Collected data

* * *

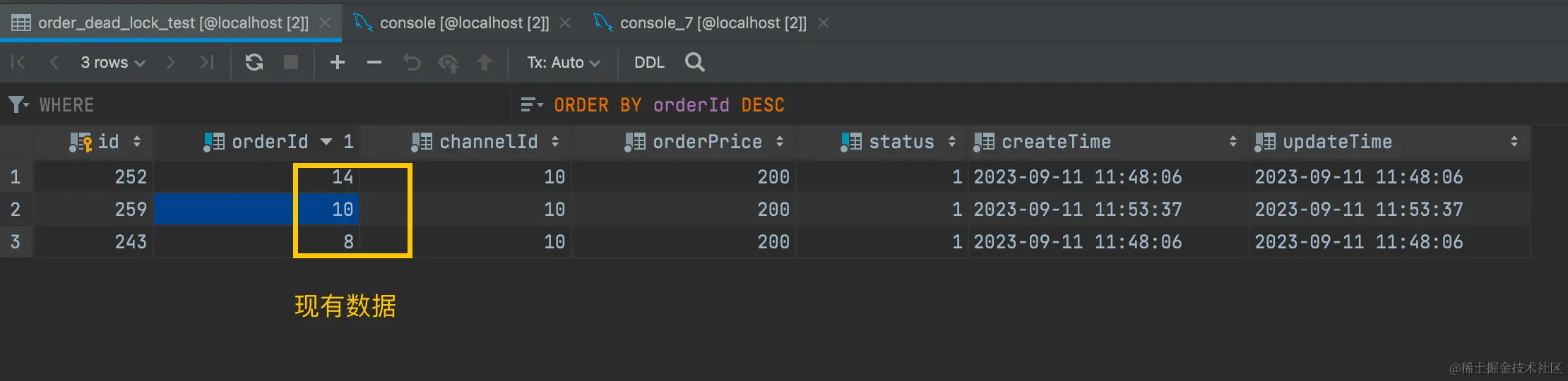Click the Submit up-arrow icon
1568x381 pixels.
485,62
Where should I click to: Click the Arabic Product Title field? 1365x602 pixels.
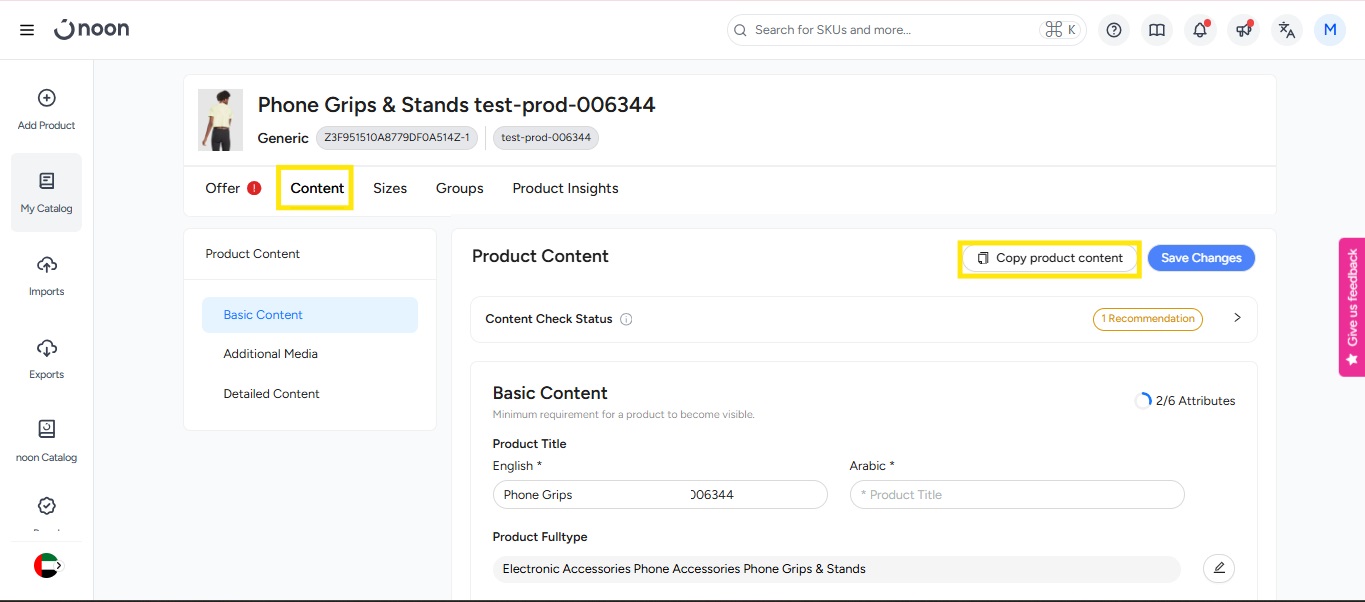click(1016, 494)
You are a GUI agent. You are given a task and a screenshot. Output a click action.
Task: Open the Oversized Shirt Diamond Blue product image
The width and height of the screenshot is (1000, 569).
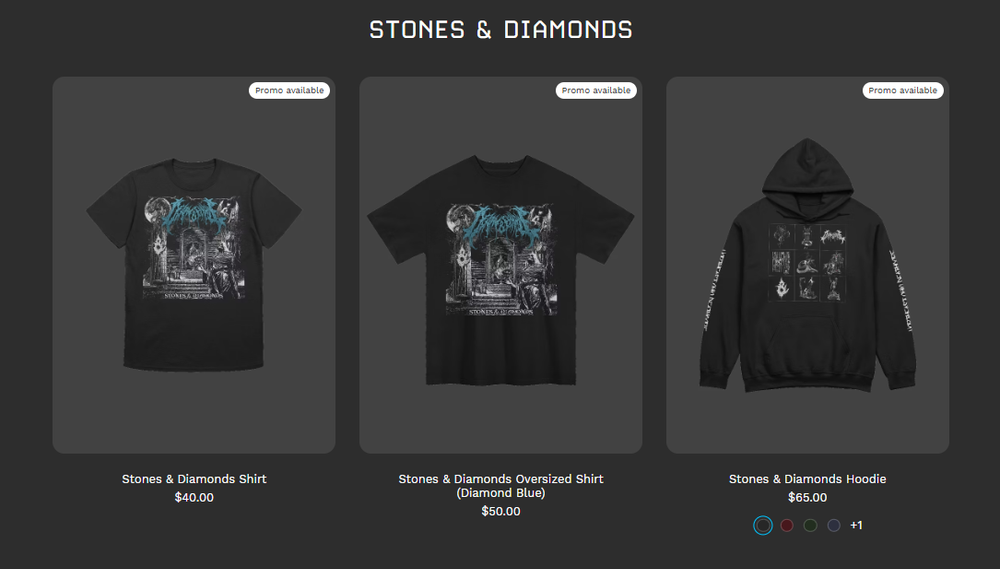coord(501,265)
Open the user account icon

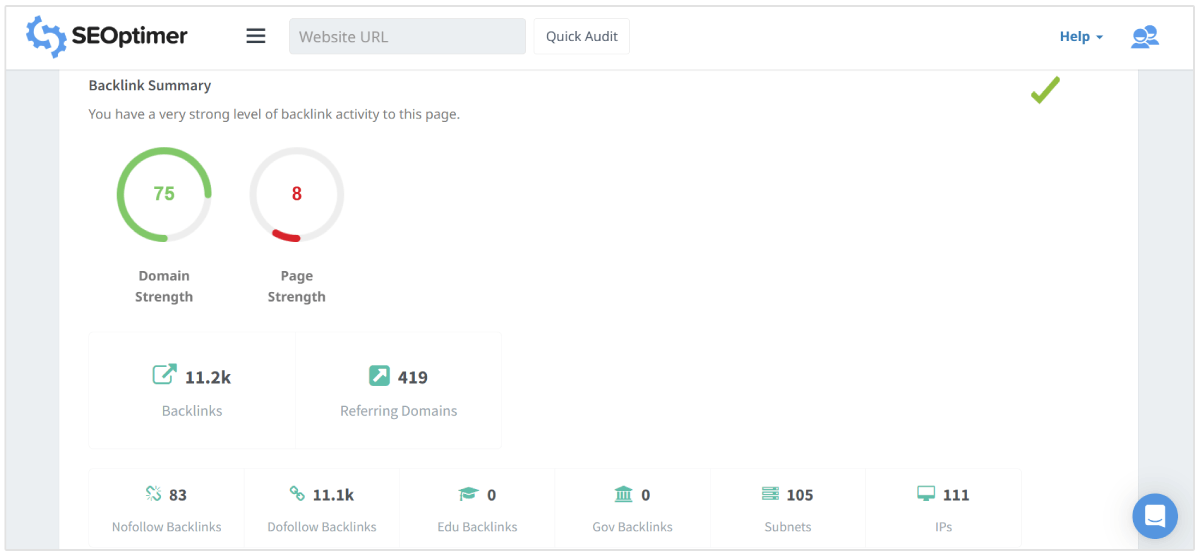point(1144,36)
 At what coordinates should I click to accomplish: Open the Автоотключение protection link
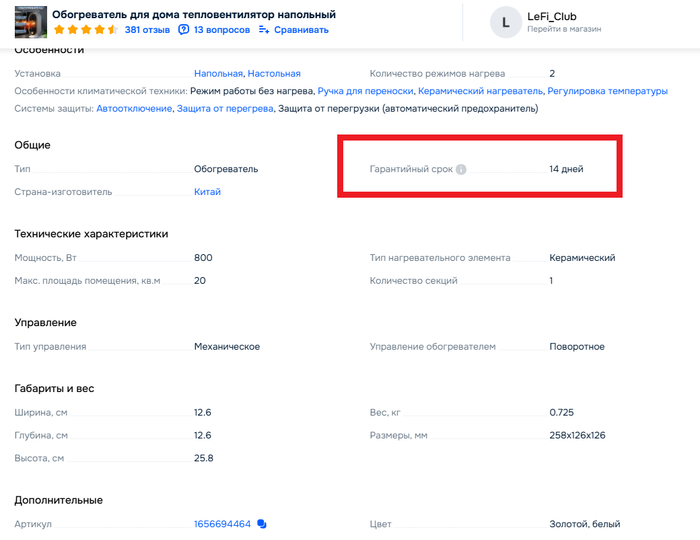[x=134, y=109]
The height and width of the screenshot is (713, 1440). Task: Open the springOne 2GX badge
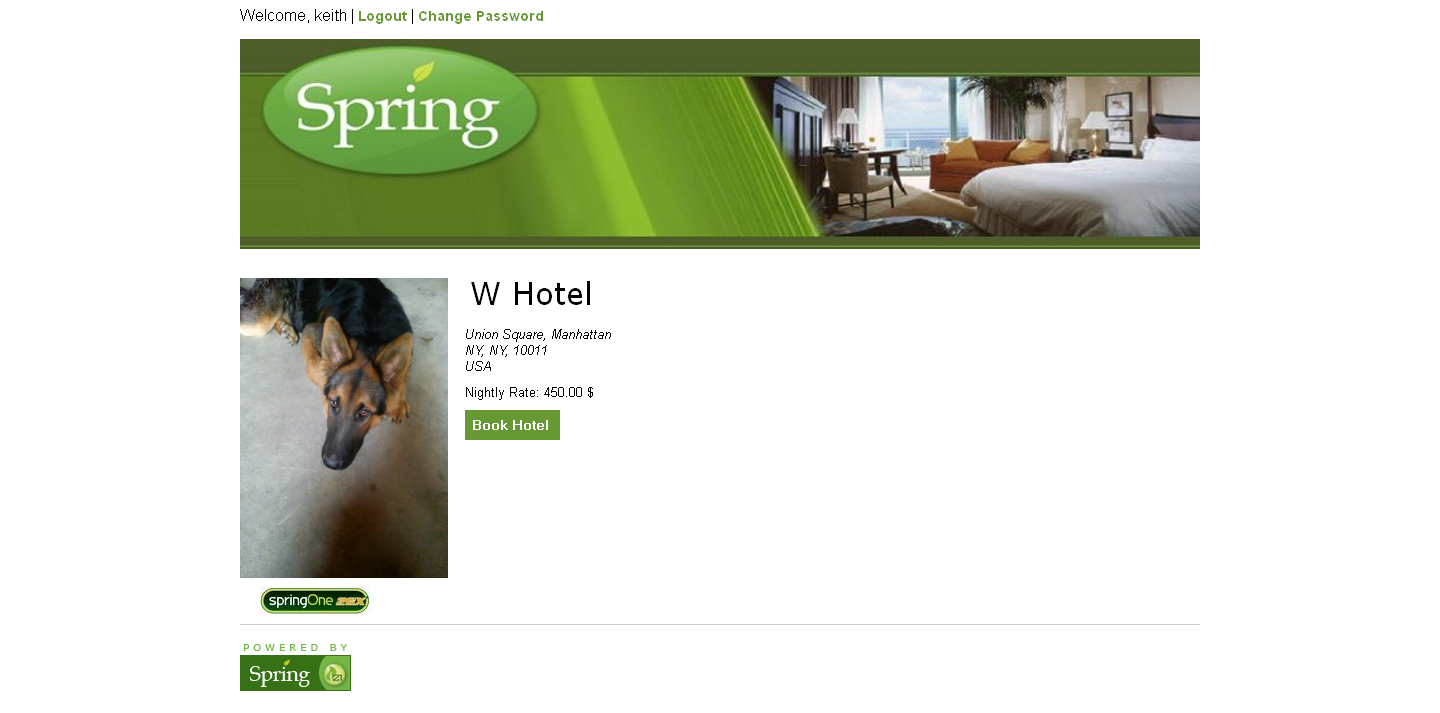[315, 600]
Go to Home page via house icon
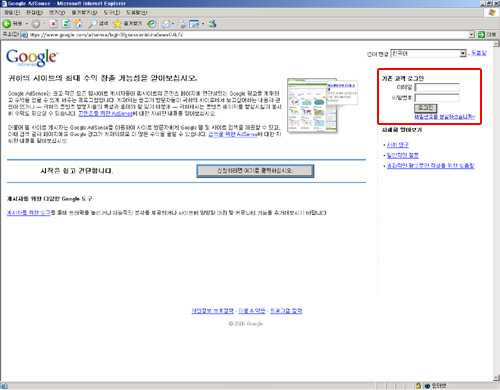The image size is (500, 390). tap(78, 24)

* * *

**ASSIGNMENT**
For this exercise, set down exactly the lines that run from the line holding "The width and" to the last line of the records above; include both end lines and omit pictures.

**ANSWER FOR THE TASK**
The width and height of the screenshot is (1000, 569).
coord(501,265)
Open the user account icon

point(1144,36)
 At what coordinates should I click to accomplish: Open the Автоотключение protection link
[x=134, y=109]
The height and width of the screenshot is (713, 1440). Task: Open the springOne 2GX badge
[315, 600]
Go to Home page via house icon
The image size is (500, 390). tap(78, 24)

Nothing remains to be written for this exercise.